● **Text**
#####

Result: Top 5 regions by total revenue.

To summarize

Pipeline TypePurposeExample
moving_fn / moving_avgSmooth time seriesRolling 7-day sales
derivativeCalculate changeWeekly growth
cumulative_sumRunning totalTotal revenue to date
bucket_scriptMath between metricsConversion rates
bucket_sortSort or filter resultsTop 5 by revenue

Matrix Aggregations

Matrix aggregations are used for statistical or correlation analysis when you have multiple numeric fields and want to understand how they relate to each other.

Unlike the other types (which group or summarize data), matrix aggregations compute relationships between fields – kind of like what you’d do in data science or ML preprocessing.

Matrix Stats Aggregation

What it does:
Calculates a statistical matrix including:

  • count
  • mean
  • variance
  • skewness
  • kurtosis
  • covariance and correlation between fields

Use case:
You want to see if two metrics are related – e.g., are higher ad spends correlated with higher conversions?

Example:

"aggs": {
  "campaign_stats": {
    "matrix_stats": {
      "fields": ["ad_spend", "conversions", "clicks"]
    }
  }
}

Example Output:

"aggregations": {
  "campaign_stats": {
    "fields": [
      { "name": "ad_spend", "count": 100, "mean": 2500, "variance": 50000 },
      { "name": "conversions", "count": 100, "mean": 60, "variance": 300 },
      { "name": "clicks", "count": 100, "mean": 1200, "variance": 20000 }
    ],
    "correlations": {
      "ad_spend": { "conversions": 0.87, "clicks": 0.92 }
    }
  }
}

Here, a correlation of 0.87 between ad_spend and conversions means they’re strongly positively related – when one goes up, so does the other.

When to Use Matrix Aggregations

  • Data science prep: To understand feature relationships before modeling.

#####

(Dataset entries)
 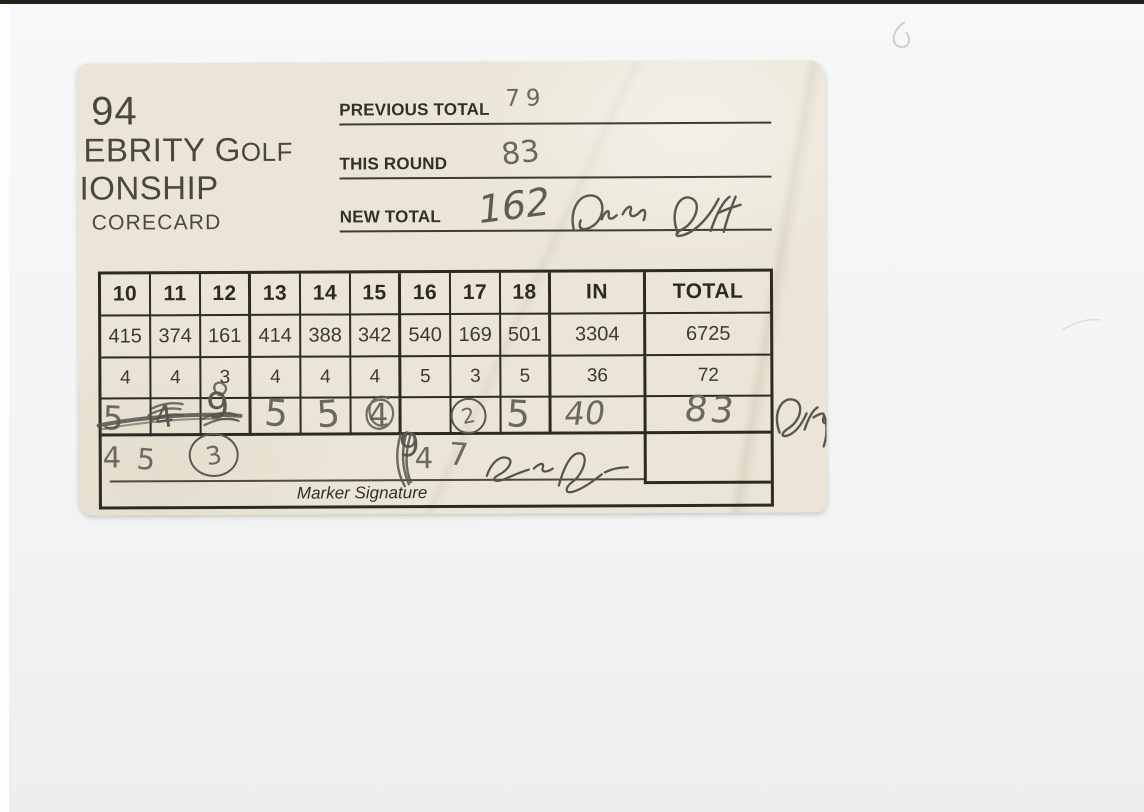 What do you see at coordinates (556, 212) in the screenshot?
I see `new-total-field: NEW TOTAL` at bounding box center [556, 212].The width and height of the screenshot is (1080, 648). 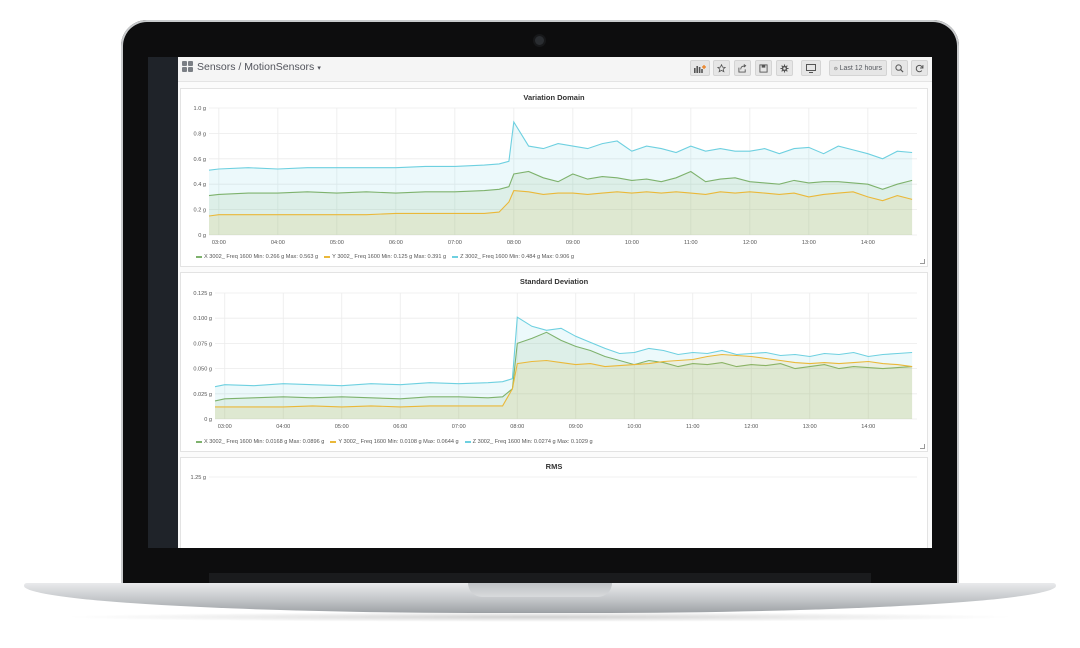 What do you see at coordinates (540, 579) in the screenshot?
I see `laptop-hinge` at bounding box center [540, 579].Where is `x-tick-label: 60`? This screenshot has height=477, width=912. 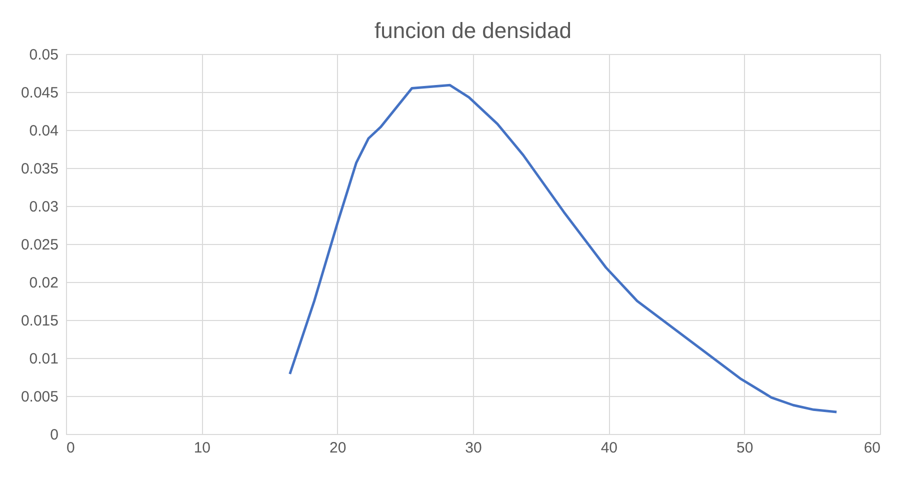 x-tick-label: 60 is located at coordinates (872, 448).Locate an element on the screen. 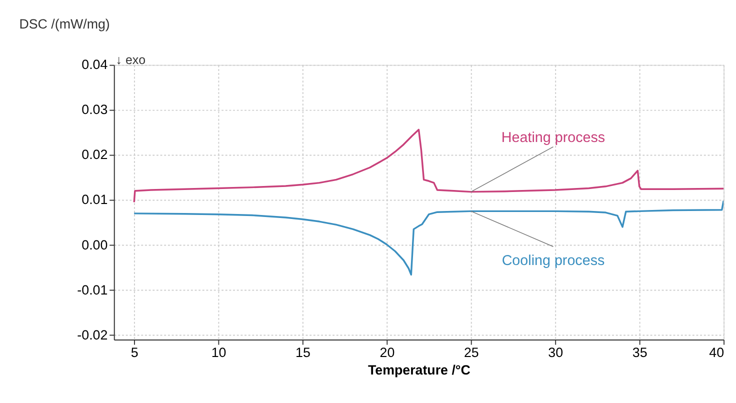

#####

● **Task 1**
In the aggregations text, restate the paragraph beginning "Unlike the other types" in a single shorter sentence that keeps its main facts.
● **Task 2**
Write the next part of the text on matrix aggregations, picking up after its final bullet point.

● **Exercise answer 1**
Matrix aggregations differ from the other types, which group or summarize data, because they compute relationships between fields, much as in data science or ML preprocessing.

● **Exercise answer 2**
  • Finance: To find correlations between stock prices or revenue streams.
  • Marketing analytics: To link spend, reach, clicks, and conversions.

But they’re not typically used for dashboards or business KPIs – they’re more for statistical analysis.

Summary of Aggregation Types So Far

TypeExample UseWorks On
BucketGroup by category, date, rangeDocuments
MetricCalculate totals, averages, unique countsDocument fields
PipelineDo math on other aggregationsAggregated results
MatrixCorrelate multiple numeric fieldsStatistical analysis

Common Reporting Queries

We’ll now see how everything you’ve learned about aggregations gets applied to real analytics questions.

We’ll start with Top N Values (one of the most common patterns for dashboards).

Top N Values – “Top Products, Users, or Regions”

Goal: Find which items contribute the most – top-selling products, busiest users, most-visited pages, etc.

Example Query: Top 5 products by total sales

GET /sales/_search
{ 
  "size": 0,
  "aggs": {
    "top_products": {
      "terms": {
        "field": "product.keyword",
        "order": { "total_sales": "desc" },
        "size": 5
      },
      "aggs": {
        "total_sales": { "sum": { "field": "price" } }
      }
    }
  }
}

Result:

"buckets": [
  { "key": "Laptop", "total_sales": { "value": 90000 } },
  { "key": "Phone",  "total_sales": { "value": 82000 } },
  ...
]

Use this pattern for “Top 10 customers by revenue,” “Top regions by traffic,” etc.

Trend Over Time – “How Does This Metric Change Each Week or Month?”

Goal: See how a number (like sales, users, or errors) changes across time periods – daily, weekly, monthly, etc.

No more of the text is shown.